### SECCIÓN DEL DOCUMENTO
Algo huele mal en Bariloche

El Vertedero Municipal se expande con su derroche de impureza, sin parecer que existiera siquiera la idea de ponerle freno.

El Vertedero Municipal se expande con su derroche de impureza, sin parecer que existiera siquiera la idea de ponerle freno.

Es un monstruo hediondo y combustible, carente de límites precisos, que amenaza con extenderse hasta que alguien tome la decisión de ponerle fin a un problema de contaminación inaudito para una ciudad turística enmarcada en un Parque Nacional.

El viento lleva a diario la mugre a los barrios que se encuentran alrededor (depende de la fuerza del aliento de la corriente, incluso un poco más allá), pero quizá sea necesario que un día el soplido contaminante sea mucho más fuerte, para que la suciedad se derrame en masa en el Centro Cívico… Tal vez, ahí sí, se tome la determinación política de encontrar una salida purificadora.

Una visita al lugar representa no solo chocar con una llaga en la tierra, enorme y nauseabunda, sino con la realidad de una localidad que, más allá de la postal idílica hacia afuera, posee una deuda interna que, lejos de sanearse, se acrecienta a pasos agigantados.

Por estos días, el incremento de asentamientos en terrenos municipales y particulares puso de relieve el inconveniente habitacional que vive la ciudad, aunque, claro, nadie puede evadir el dato de que detrás pareciera existir cierto tramado político que, apoyado en la necesidad de la gente, pretende sacar réditos de la pobreza, algo que, por lo menos, debe calificarse como vil.

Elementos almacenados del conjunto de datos
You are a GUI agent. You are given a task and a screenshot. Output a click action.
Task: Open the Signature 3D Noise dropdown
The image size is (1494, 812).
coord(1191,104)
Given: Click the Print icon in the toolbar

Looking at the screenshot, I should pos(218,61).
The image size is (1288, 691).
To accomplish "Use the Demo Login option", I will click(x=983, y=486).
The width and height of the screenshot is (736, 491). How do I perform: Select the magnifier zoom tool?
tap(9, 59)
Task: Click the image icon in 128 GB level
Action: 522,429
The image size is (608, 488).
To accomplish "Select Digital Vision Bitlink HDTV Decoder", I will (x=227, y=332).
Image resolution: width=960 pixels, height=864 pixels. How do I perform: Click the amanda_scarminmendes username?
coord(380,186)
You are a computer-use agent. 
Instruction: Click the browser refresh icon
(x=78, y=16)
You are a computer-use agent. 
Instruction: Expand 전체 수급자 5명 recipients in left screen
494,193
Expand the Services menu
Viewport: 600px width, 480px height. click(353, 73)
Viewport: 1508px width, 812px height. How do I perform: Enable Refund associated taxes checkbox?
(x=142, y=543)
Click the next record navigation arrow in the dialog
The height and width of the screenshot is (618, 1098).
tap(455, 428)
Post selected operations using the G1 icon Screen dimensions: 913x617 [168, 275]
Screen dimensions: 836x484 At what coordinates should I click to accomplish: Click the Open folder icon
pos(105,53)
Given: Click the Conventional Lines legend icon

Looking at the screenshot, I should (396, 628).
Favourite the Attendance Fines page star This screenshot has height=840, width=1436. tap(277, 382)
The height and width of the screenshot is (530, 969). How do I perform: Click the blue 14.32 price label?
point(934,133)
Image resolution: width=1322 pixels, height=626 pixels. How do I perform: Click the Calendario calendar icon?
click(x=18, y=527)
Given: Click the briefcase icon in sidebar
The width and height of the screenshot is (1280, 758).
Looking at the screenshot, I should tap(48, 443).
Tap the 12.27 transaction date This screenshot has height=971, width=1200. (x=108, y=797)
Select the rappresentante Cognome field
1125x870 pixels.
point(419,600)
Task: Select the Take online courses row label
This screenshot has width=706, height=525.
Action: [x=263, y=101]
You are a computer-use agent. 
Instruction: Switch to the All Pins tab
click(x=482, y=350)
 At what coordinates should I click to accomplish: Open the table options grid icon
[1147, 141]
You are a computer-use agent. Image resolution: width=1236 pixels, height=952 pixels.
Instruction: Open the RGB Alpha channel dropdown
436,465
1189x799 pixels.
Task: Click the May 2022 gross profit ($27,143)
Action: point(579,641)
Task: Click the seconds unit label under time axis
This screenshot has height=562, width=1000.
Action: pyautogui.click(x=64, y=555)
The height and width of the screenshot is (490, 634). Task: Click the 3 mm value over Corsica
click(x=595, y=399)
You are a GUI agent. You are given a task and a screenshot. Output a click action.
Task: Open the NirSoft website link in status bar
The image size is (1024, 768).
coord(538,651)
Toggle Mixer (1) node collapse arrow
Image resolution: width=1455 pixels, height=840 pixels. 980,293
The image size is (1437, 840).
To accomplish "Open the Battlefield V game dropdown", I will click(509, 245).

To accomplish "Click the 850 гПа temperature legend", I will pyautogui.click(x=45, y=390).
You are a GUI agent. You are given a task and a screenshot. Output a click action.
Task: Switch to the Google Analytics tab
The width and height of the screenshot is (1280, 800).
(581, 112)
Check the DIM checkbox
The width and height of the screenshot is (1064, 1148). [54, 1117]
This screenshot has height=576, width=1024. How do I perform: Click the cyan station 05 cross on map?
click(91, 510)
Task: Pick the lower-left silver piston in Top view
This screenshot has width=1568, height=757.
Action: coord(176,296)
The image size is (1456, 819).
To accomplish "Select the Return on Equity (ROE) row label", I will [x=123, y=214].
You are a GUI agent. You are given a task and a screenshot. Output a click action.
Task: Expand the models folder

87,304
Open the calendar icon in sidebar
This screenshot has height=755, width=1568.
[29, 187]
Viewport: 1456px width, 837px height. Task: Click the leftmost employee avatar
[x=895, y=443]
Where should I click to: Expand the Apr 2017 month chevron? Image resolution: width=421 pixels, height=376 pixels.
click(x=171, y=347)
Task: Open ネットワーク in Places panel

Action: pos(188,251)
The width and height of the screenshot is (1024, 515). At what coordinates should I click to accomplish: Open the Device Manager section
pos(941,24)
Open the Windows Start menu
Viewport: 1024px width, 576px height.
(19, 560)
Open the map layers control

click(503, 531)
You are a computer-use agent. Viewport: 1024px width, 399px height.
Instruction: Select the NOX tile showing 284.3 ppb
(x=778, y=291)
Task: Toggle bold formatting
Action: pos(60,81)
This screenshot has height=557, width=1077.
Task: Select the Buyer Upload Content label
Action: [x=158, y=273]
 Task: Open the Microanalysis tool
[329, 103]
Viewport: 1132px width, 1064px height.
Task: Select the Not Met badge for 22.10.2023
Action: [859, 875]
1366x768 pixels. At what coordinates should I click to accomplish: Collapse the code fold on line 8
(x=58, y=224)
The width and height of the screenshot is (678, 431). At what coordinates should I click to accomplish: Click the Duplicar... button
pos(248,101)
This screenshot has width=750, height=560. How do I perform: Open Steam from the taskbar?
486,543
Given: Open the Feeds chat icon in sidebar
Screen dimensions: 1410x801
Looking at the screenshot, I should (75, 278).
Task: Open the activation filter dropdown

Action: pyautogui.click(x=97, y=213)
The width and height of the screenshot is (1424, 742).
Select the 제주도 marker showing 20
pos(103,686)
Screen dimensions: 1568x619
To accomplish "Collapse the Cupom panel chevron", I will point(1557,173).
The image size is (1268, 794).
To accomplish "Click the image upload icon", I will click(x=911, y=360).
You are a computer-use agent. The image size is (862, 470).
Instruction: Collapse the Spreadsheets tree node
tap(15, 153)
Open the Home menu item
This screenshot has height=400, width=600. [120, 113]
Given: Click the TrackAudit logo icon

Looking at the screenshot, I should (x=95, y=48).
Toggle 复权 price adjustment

### PROBLEMA A RESOLVER
Según el texto sobre el vertedero de Bariloche, ¿en qué está enmarcada la ciudad turística? Responde en pocas palabras, por favor. Los datos son un material independiente del texto.

### TAREA RESUELTA
En un Parque Nacional.